Sustaining rural communities - We can’t let rural Ireland fade away
For communities, especially coastal communities who enjoy a summer influx of visitors and the business they bring, the signs of a turning season mark the end of the, hopefully, busy time of the year and bring a day of reckoning.
Has the short summer season generated enough business to help support the community through a long and quiet winter?
Other rural communities, those without a pier, a golf course, a beach, a trout lake or river, or even a small factory, are not so lucky.
They depend on what the local economy can generate but must face their day of reckoning without annual harvest, however meagre, tourism brings.
By now the narrative of rural decline is well rehearsed and entirely predictable. Disproportionate levels of poverty and unemployment.
Post offices, garda stations and banks closing.

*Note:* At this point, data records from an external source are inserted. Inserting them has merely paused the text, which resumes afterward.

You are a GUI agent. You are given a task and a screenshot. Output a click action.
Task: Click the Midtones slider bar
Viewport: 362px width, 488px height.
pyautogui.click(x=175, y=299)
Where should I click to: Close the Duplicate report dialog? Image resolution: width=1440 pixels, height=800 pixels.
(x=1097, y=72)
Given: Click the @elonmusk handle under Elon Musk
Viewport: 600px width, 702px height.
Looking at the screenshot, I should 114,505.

Stuttering, unreliable broadband hinders business developement and job creation.
Infrastructure frays at the edges because routine maintenance has become far, far less than routine.

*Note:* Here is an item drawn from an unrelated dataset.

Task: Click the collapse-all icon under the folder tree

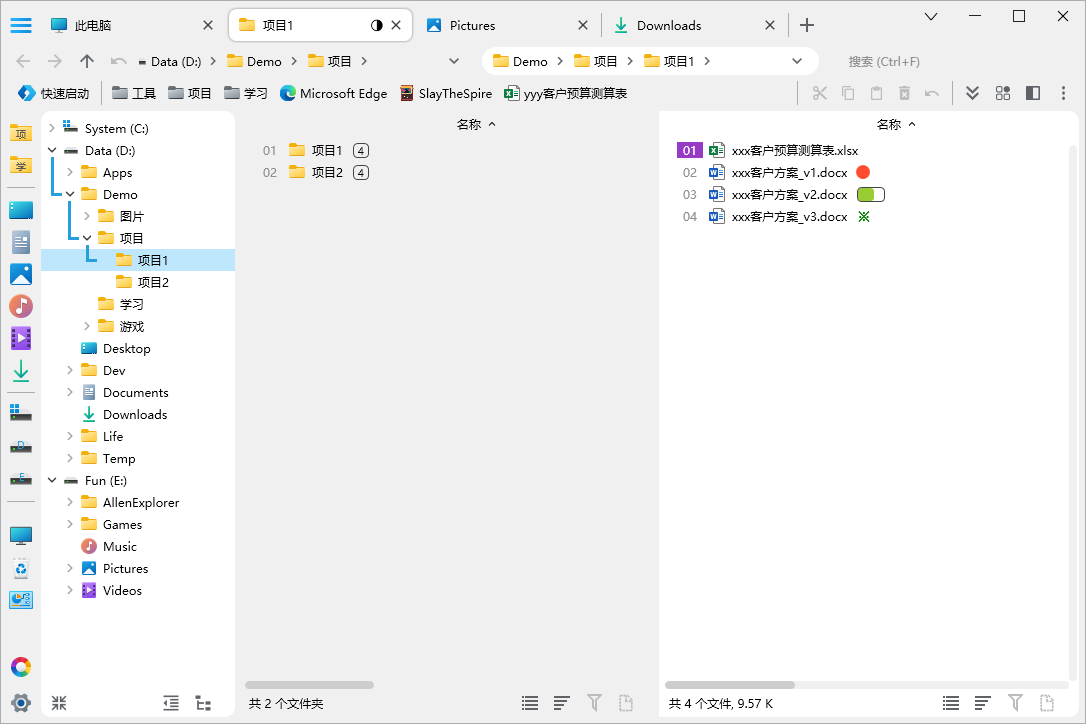Action: 171,703
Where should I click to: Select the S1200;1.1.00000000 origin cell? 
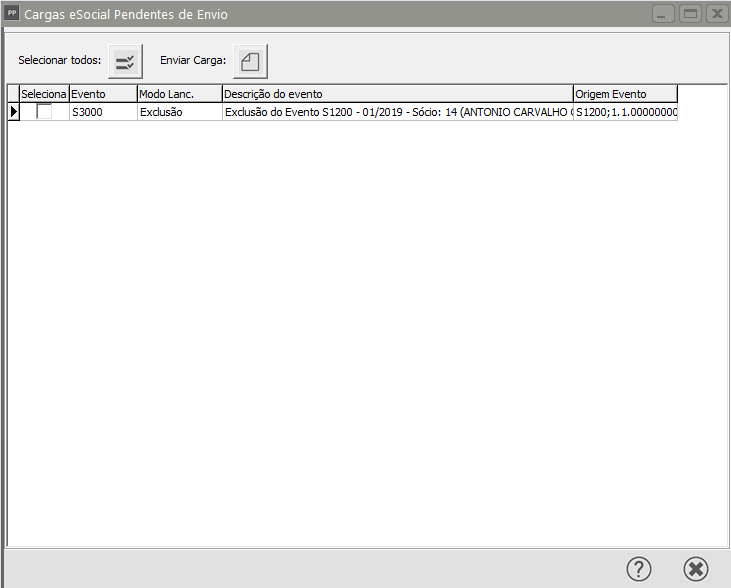click(625, 113)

Ever stricter planning regulations, in comparison to the bungalow bliss free-for-all of the past, at least, means it’s more difficult to put down roots in country communities than it once may have been.
Even medical and veterinary services are becoming difficult to sustain in some areas.
Some schools have been closed and ever-more dilapidated pubs, once the social heart of many communities, seem almost mocking gravestones on ever quieter main streets.
It may just be possible that heritage or social welfare organisations may have to step in, as they do in other parts of Europe, to save the local pub because they have seen the unattractive social cost of living in a village without a pub and the interaction and sense of community it fosters.
There can hardly be a more apt, a more telling, metaphor for the hollowing out of rural Ireland than the suggestion that water from the Shannon catchment be piped to an ever-thirstier greater Dublin and east coast, where water loss through leaking pipes is estimated at something around 50%.
This annexation of resources will strengthen the economic imbalance dividing this country and may make it even more difficult to attract development to the west.
It seems likely though that this proposal will come to fruition but it must be matched by investment in the west, maybe by imposing a levy on the end users of the Shannon water.
Things are not as bad as they might be, though.
It is just possible that a lot of the less productive areas, in a material sense at least, of rural Ireland would have been carpeted in coniferous forest but for European Union intervention and support through the admirable Leader programme of two decades ago.
Initiatives such as these show that rural Ireland has the enthusiasm and spirit needed to survive and grow even in an ever more urbanised world and relatively modest investment could be the catalyst for sustaining communities and a culture that have weathered many a storm.